Emily Lambert’s The Futures: The Rise of the Speculator and the Origins of the World’s Biggest Markets should help convince you that financial innovation isn’t all useless. A producer of eggs, or oil, or wheat, or corn is, after all, sort of accidentally stuck in two different businesses. On the one hand, he’s running a wheat farm. On the other hand, he’s running a series of gambles on the future price of wheat. If a group of people emerge somewhere to become dedicated wheat speculators, then the wheat farmer can focus on the wheat farming and offload the speculation to the wheat speculators. The development of ideas about how to extend this idea to a larger and larger set of commodities had real benefits for people.

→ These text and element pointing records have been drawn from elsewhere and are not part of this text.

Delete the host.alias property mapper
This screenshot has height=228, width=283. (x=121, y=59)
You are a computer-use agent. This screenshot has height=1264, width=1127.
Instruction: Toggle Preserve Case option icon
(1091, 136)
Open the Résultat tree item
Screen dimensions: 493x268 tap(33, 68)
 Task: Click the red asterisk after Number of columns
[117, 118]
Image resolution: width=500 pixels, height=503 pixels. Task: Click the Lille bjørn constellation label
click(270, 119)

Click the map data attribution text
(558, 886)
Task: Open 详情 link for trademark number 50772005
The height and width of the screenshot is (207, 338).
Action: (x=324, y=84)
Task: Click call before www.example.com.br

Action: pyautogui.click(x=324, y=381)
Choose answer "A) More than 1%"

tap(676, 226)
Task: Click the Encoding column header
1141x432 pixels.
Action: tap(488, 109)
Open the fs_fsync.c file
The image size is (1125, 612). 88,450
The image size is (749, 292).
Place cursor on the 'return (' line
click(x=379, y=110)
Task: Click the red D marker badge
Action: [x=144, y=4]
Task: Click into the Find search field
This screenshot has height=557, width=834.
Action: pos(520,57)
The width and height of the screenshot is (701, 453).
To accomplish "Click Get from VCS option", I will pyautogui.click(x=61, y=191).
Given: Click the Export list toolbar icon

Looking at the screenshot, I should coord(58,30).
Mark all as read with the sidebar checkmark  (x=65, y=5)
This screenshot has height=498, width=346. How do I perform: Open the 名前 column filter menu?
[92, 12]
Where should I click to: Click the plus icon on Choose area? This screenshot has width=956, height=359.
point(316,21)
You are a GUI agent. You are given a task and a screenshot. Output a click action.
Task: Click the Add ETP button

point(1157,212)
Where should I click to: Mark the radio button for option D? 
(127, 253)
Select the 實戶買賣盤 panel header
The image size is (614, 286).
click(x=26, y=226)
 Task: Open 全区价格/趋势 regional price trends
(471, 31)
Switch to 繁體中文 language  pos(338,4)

The book is more witty and entertaining than it is analytic, but the description of the Chicago futures markets and their development is admirably clear and informative. The story that emerges highlights the essential paradox of financial regulation. As long as the political authorities minding the store of the futures markets were skeptical, the markets worked well. They were organized as partnerships, the partners were small-c conservative about the franchise value of their ownership stake, the pace of innovation was measured and deliberate, and every new idea had to overcome resistance. But the longer the markets go on working fine the laxer the regulation becomes and the more participants are encourage to push the envelop. And we all know how that ended.
Sounds like something I'll look for when it comes out in paperback.